“The beginning of wisdom is this: get wisdom,
and whatever else you get, get insight.” Proverbs 4:7
Where do you go to find wisdom? Wouldn’t it be great if you could stick a shovel into the ground and dig up some insight, discernment, or understanding? There’s a chapter in scripture that muses about such a thing, smack dab in the middle of the book of Job.
For twenty-seven chapters, Job and his three friends have engaged in a fever-pitched debate about the relationship between God’s justice, human sin, and Job’s suffering. There’s nothing else quite like it in Scripture. In the midst of this debate stands the poem of Job 28, calm and reflective, like the eye of a hurricane.
The poem repeats a key question related to the theme of Job: Where can wisdom be found? Where does understanding dwell? This refrain divides the poem into three sections. The first claims that despite our human skill and cleverness in mining up mineral treasures, we haven’t found a way to mine wisdom. The second says that despite great human treasures and wealth, we cannot buy wisdom. The third declares that God alone has wisdom and is the source of it.
Our human success in mining shows our capabilities and our poet expresses admiration for our human industry and ingenuity. But for all our subterranean discoveries, we’ve failed to unearth wisdom. Though among all creatures we alone can dig up mineral treasures, we cannot unearth wisdom, because God alone has wisdom. According to our poet in Job 28, “God understands the way to [wisdom], and he knows its place.”
The answer to the question “Where can wisdom be found?” is in God. God not only has wisdom but also reveals it to us. Of course, we need to be wise enough to acknowledge that even with God’s wisdom to guide us, we often fail to fully apprehend it.

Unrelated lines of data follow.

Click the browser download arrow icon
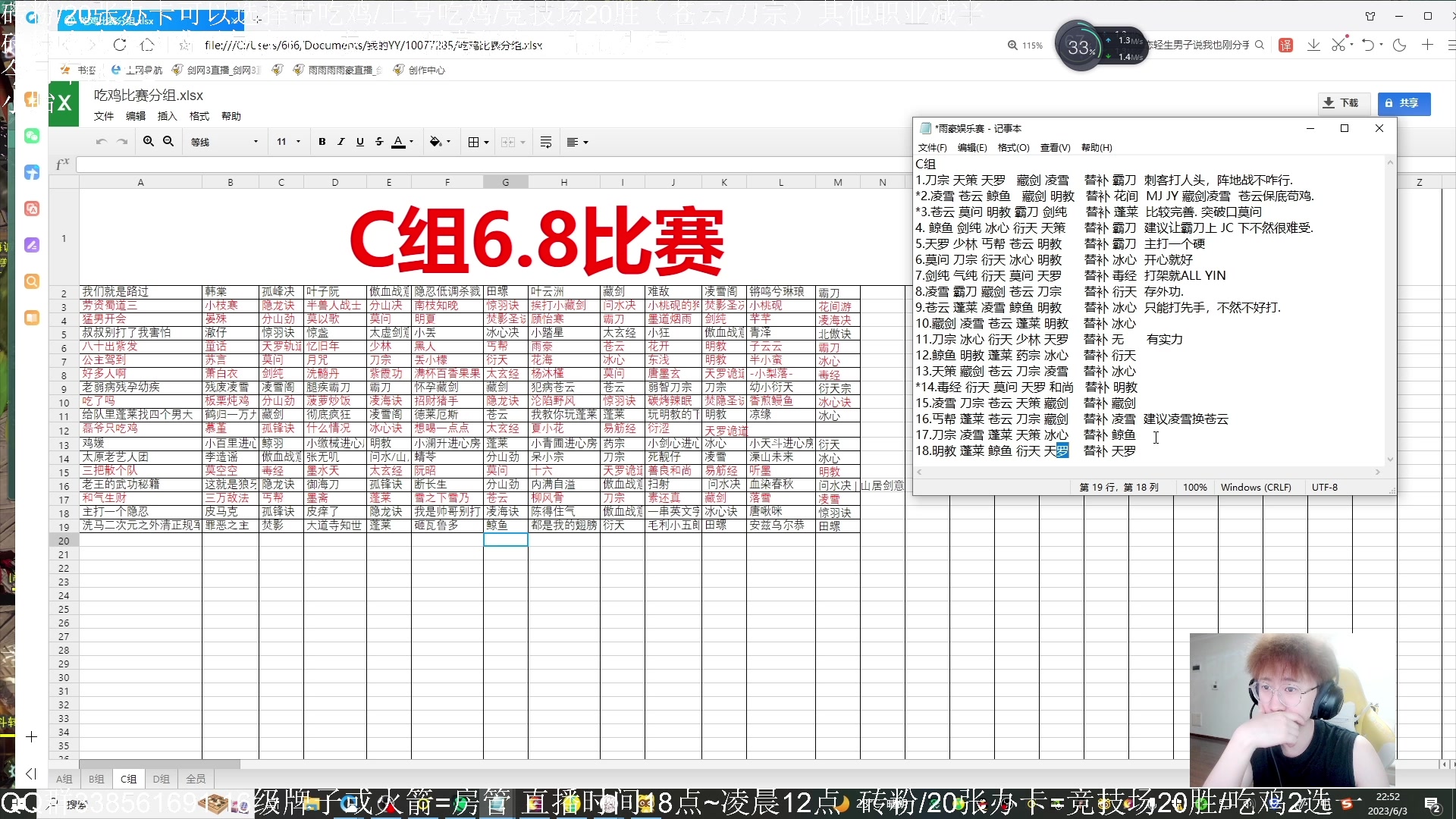Image resolution: width=1456 pixels, height=819 pixels. tap(1313, 45)
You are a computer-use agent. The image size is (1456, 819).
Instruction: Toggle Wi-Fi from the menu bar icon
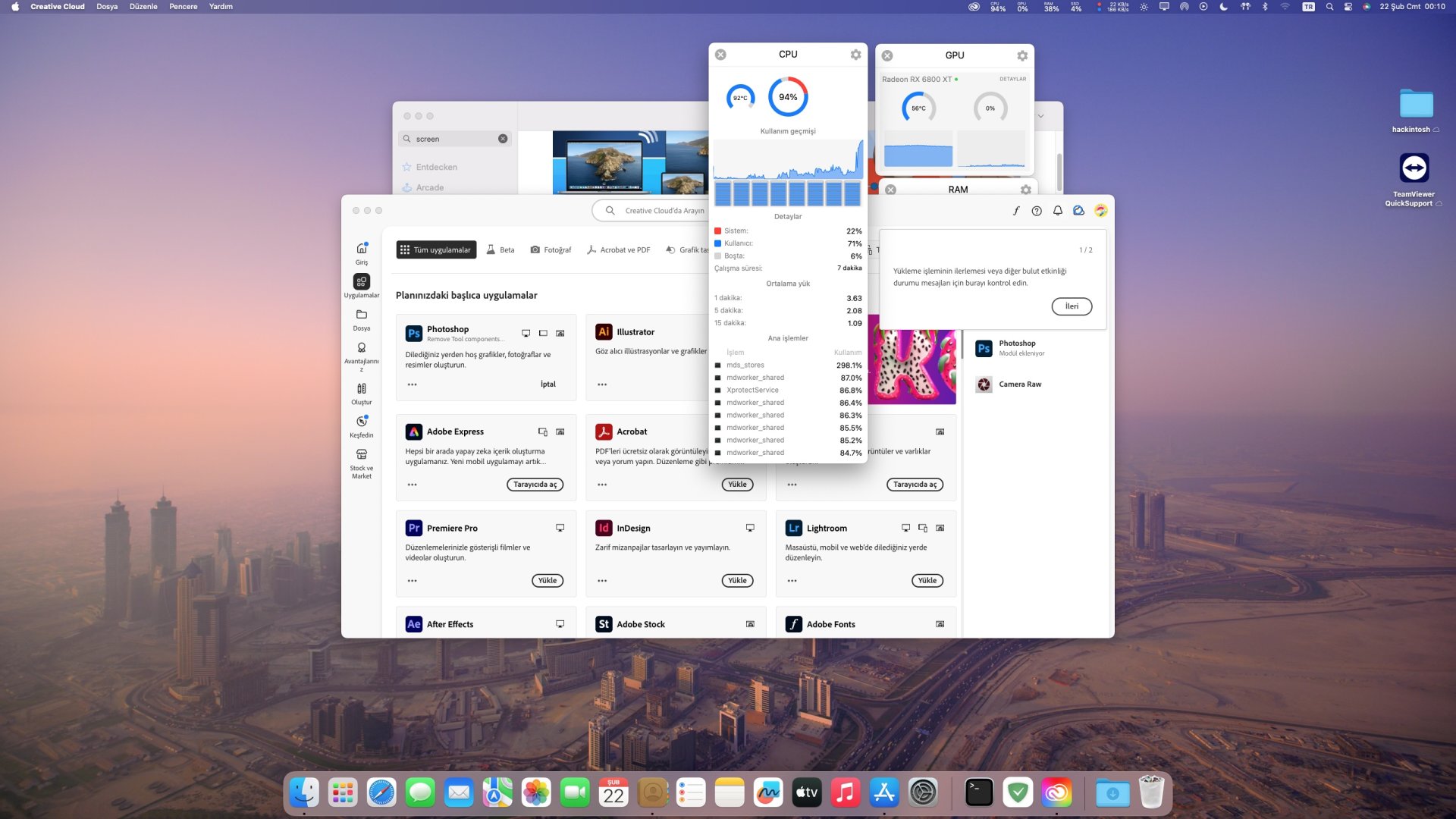(1285, 7)
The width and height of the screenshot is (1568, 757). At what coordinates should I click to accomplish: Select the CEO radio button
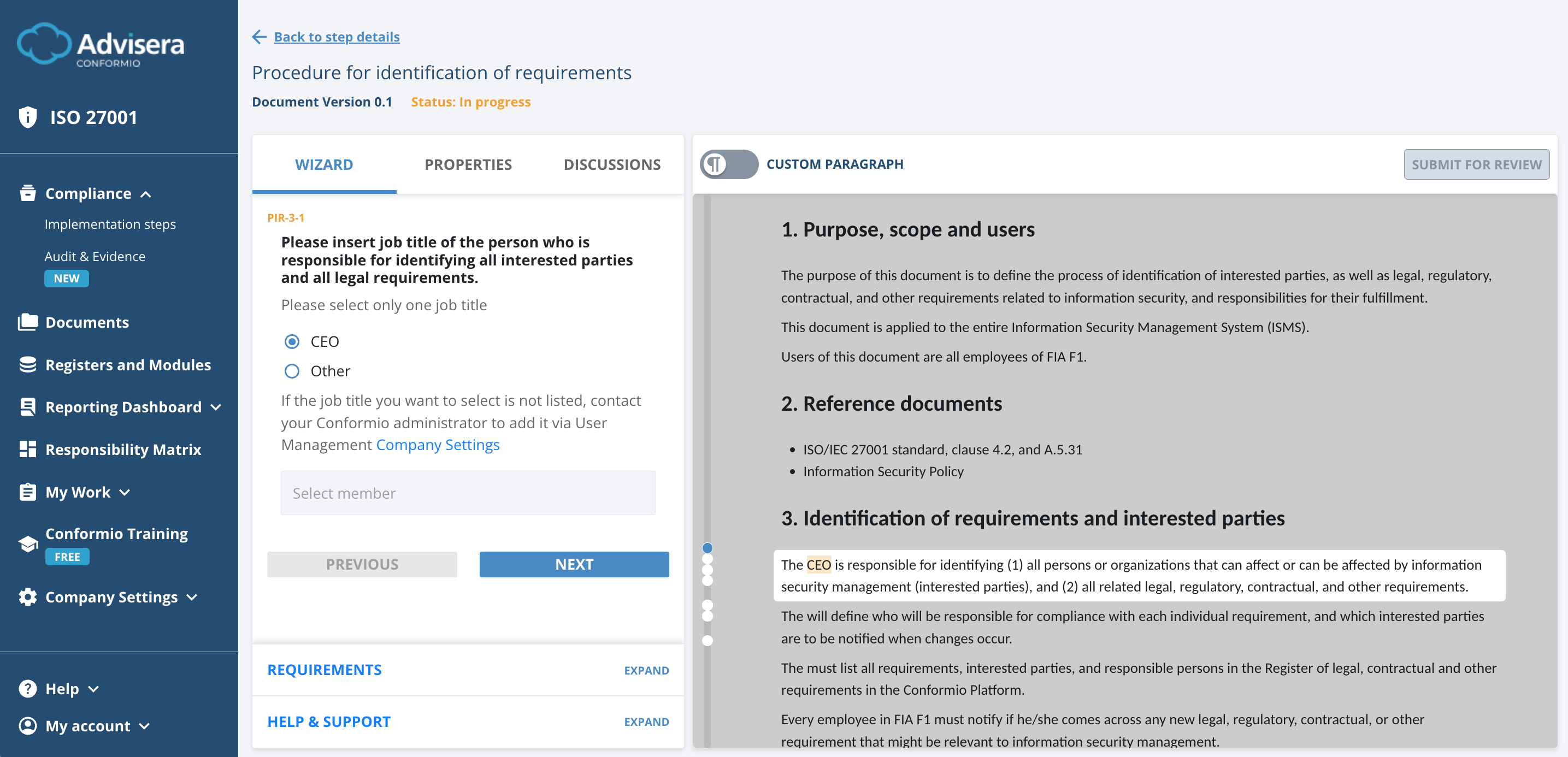[292, 341]

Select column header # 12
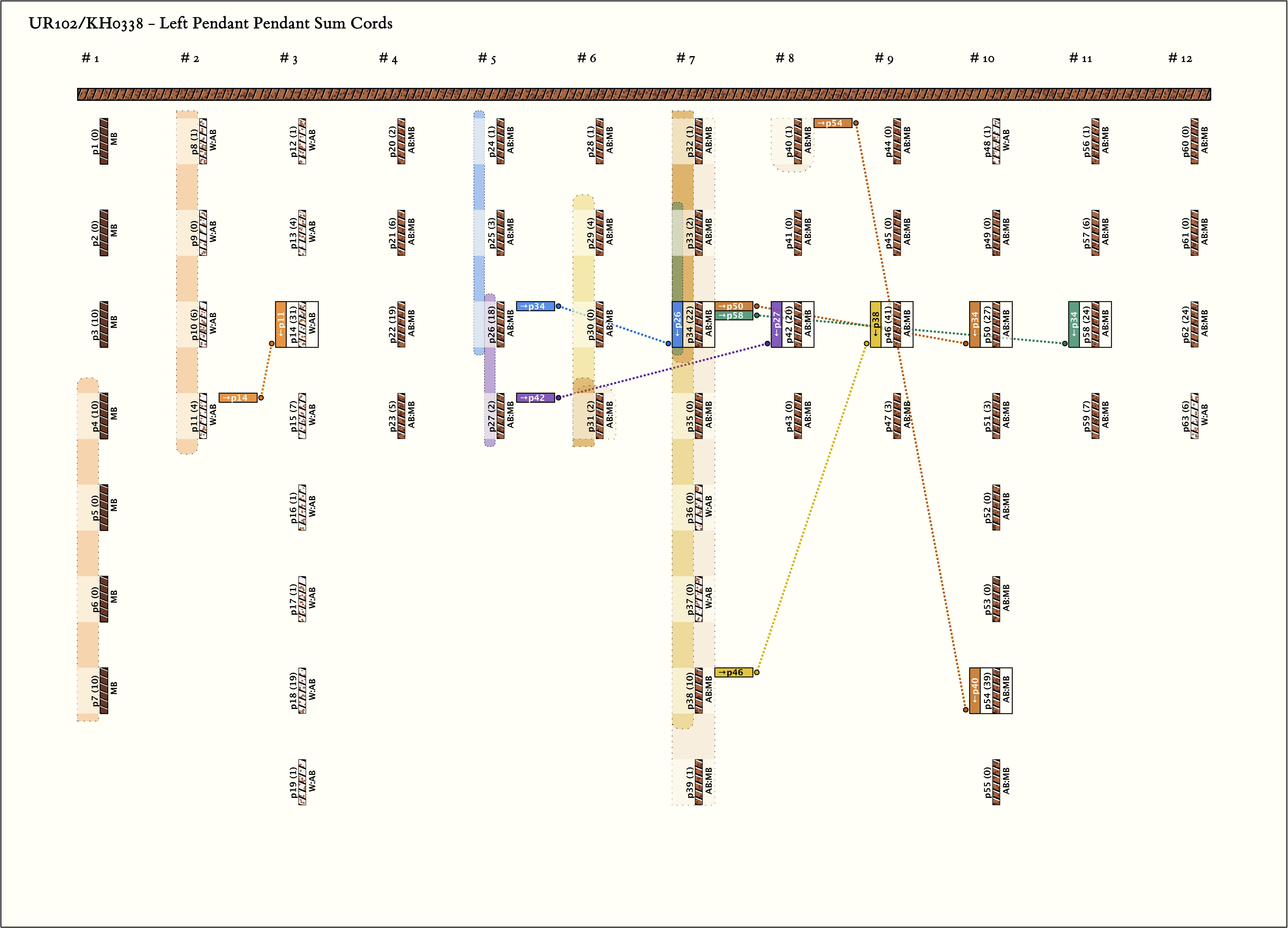point(1180,58)
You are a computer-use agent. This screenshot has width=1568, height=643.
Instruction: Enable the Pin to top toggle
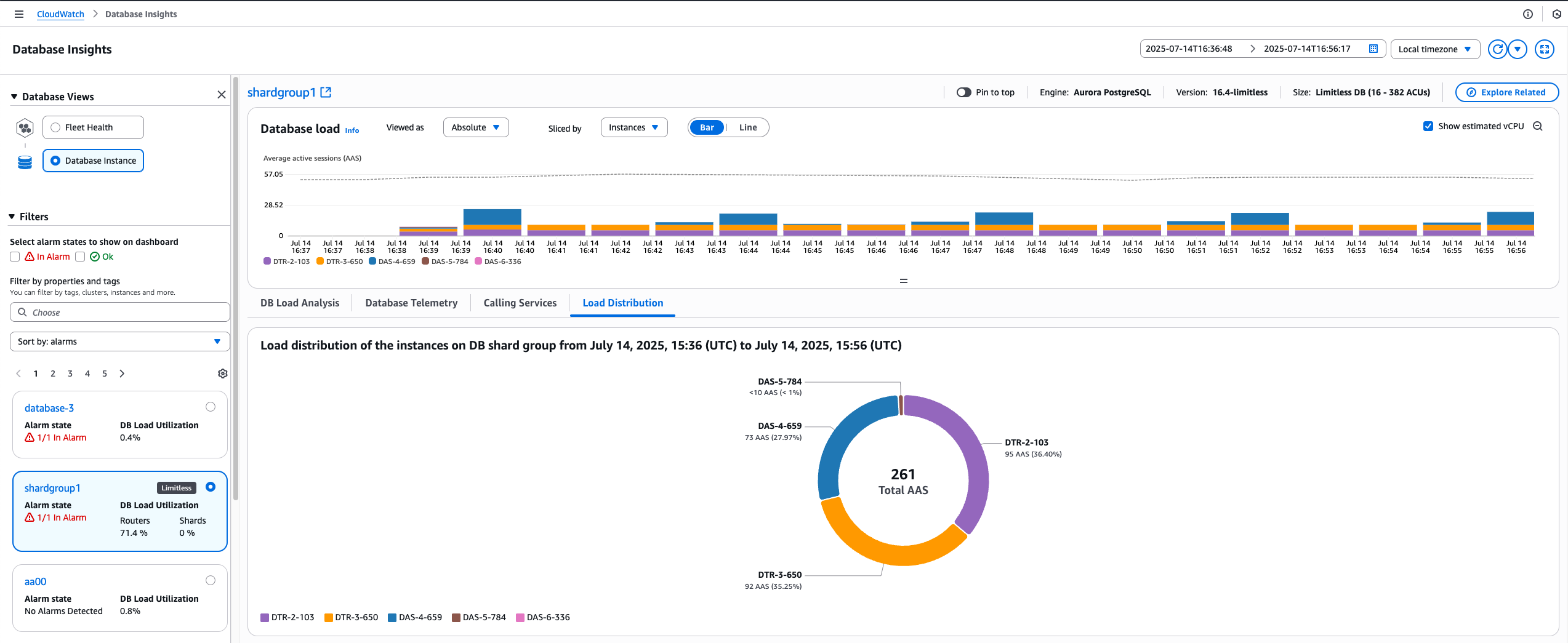[965, 92]
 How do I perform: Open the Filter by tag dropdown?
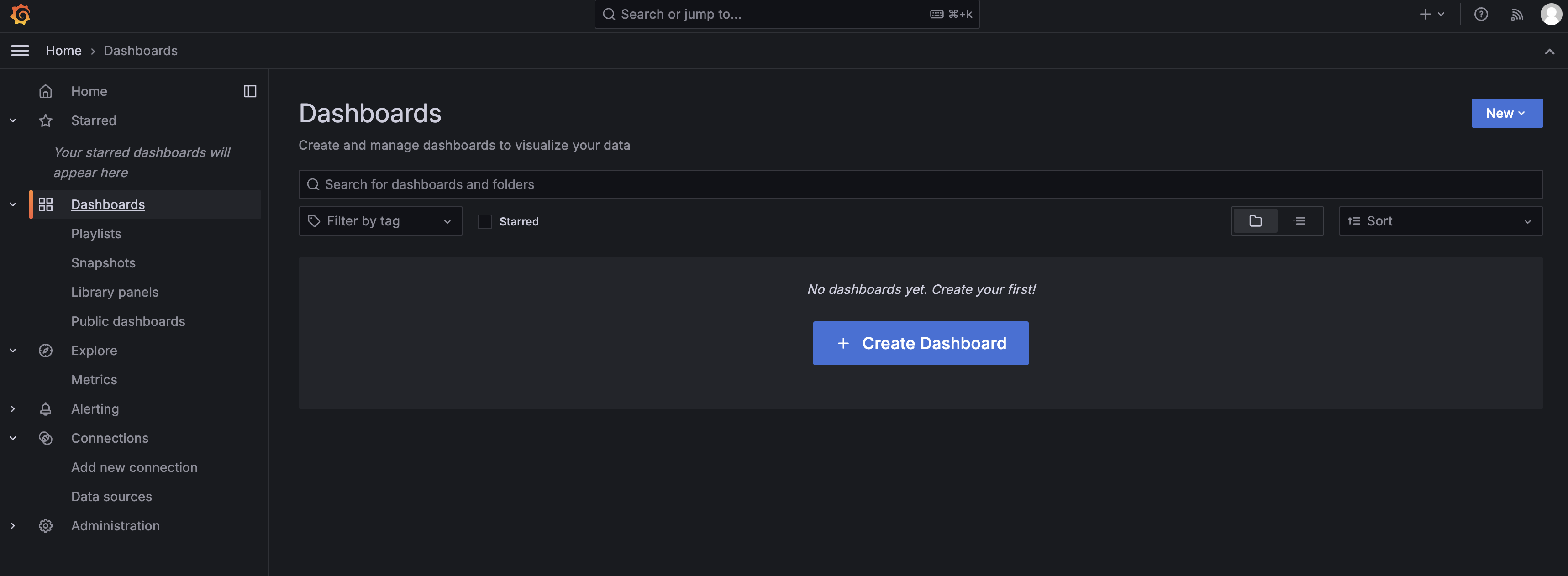380,221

In this Sunday’s sermon, we’ll be considering Paul’s teaching about God’s “foolish” wisdom revealed in the cross (1 Cor. 1). The wisdom of the cross is not an obvious wisdom. In contrast to prevailing views that look for God in dramatic displays of power or through carefully reasoned discourse, Paul argues that God is known through a stunning and paradoxical display of divine love: God on a cross. While admittedly counterintuitive, this understanding must shape how we as Christians ultimately understand divine wisdom. May God enable us to comprehend and live by this life changing wisdom.